Pixel coordinate grounding data:
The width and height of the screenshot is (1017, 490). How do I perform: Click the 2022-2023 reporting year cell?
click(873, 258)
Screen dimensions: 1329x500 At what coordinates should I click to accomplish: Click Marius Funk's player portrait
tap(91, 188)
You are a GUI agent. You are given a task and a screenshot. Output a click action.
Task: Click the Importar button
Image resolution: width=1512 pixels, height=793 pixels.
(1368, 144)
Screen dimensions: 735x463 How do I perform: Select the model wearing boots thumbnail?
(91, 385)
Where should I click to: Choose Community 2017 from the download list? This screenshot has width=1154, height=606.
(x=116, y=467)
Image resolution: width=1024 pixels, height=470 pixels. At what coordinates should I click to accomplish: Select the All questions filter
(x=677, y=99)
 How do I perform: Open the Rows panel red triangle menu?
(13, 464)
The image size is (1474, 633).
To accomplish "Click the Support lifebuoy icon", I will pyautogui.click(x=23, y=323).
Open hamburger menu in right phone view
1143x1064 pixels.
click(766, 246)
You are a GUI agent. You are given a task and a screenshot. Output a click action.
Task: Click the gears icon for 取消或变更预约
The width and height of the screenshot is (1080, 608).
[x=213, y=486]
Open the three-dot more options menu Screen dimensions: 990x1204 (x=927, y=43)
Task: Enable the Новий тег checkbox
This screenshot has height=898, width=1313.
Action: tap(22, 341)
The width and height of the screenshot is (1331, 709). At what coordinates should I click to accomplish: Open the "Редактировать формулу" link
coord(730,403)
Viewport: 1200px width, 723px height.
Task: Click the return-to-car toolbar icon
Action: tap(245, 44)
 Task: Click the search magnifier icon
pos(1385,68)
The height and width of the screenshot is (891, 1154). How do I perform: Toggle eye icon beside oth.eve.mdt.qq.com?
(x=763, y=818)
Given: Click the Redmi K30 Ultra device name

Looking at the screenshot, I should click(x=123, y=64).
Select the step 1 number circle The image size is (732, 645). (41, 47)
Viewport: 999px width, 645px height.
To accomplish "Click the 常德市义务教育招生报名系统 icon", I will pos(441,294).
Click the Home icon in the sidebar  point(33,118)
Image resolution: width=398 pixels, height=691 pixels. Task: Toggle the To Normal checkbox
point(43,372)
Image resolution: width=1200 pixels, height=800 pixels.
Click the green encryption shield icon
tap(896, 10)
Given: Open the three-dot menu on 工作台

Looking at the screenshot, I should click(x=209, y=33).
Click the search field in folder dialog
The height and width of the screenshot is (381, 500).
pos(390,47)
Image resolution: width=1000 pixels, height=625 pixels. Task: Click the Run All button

• [WHAT YOU ARE ASKED TO DO]: All of the entries above need to be reproduced exactly.

• [SOLVED EXERCISE]:
The width and height of the screenshot is (1017, 490). How do I perform: Click the 2022-2023 reporting year cell?
click(873, 258)
Screen dimensions: 1329x500 At what coordinates should I click to accomplish: Click Marius Funk's player portrait
tap(91, 188)
You are a GUI agent. You are given a task and a screenshot. Output a click action.
Task: Click the Importar button
Image resolution: width=1512 pixels, height=793 pixels.
(1368, 144)
Screen dimensions: 735x463 How do I perform: Select the model wearing boots thumbnail?
(91, 385)
Where should I click to: Choose Community 2017 from the download list? This screenshot has width=1154, height=606.
(x=116, y=467)
Image resolution: width=1024 pixels, height=470 pixels. At what coordinates should I click to accomplish: Select the All questions filter
(x=677, y=99)
 How do I perform: Open the Rows panel red triangle menu?
(13, 464)
The image size is (1474, 633).
To accomplish "Click the Support lifebuoy icon", I will pyautogui.click(x=23, y=323).
Open hamburger menu in right phone view
1143x1064 pixels.
click(766, 246)
You are a GUI agent. You are given a task and a screenshot. Output a click action.
Task: Click the gears icon for 取消或变更预约
The width and height of the screenshot is (1080, 608).
[x=213, y=486]
Open the three-dot more options menu Screen dimensions: 990x1204 (x=927, y=43)
Task: Enable the Новий тег checkbox
This screenshot has height=898, width=1313.
Action: tap(22, 341)
The width and height of the screenshot is (1331, 709). At what coordinates should I click to accomplish: Open the "Редактировать формулу" link
coord(730,403)
Viewport: 1200px width, 723px height.
Task: Click the return-to-car toolbar icon
Action: tap(245, 44)
 Task: Click the search magnifier icon
pos(1385,68)
The height and width of the screenshot is (891, 1154). How do I perform: Toggle eye icon beside oth.eve.mdt.qq.com?
(x=763, y=818)
Given: Click the Redmi K30 Ultra device name

Looking at the screenshot, I should click(x=123, y=64).
Select the step 1 number circle The image size is (732, 645). (41, 47)
Viewport: 999px width, 645px height.
To accomplish "Click the 常德市义务教育招生报名系统 icon", I will pos(441,294).
Click the Home icon in the sidebar  point(33,118)
Image resolution: width=398 pixels, height=691 pixels. Task: Toggle the To Normal checkbox
point(43,372)
Image resolution: width=1200 pixels, height=800 pixels.
Click the green encryption shield icon
tap(896, 10)
Given: Open the three-dot menu on 工作台

Looking at the screenshot, I should click(x=209, y=33).
Click the search field in folder dialog
The height and width of the screenshot is (381, 500).
pos(390,47)
Image resolution: width=1000 pixels, height=625 pixels. Task: Click the Run All button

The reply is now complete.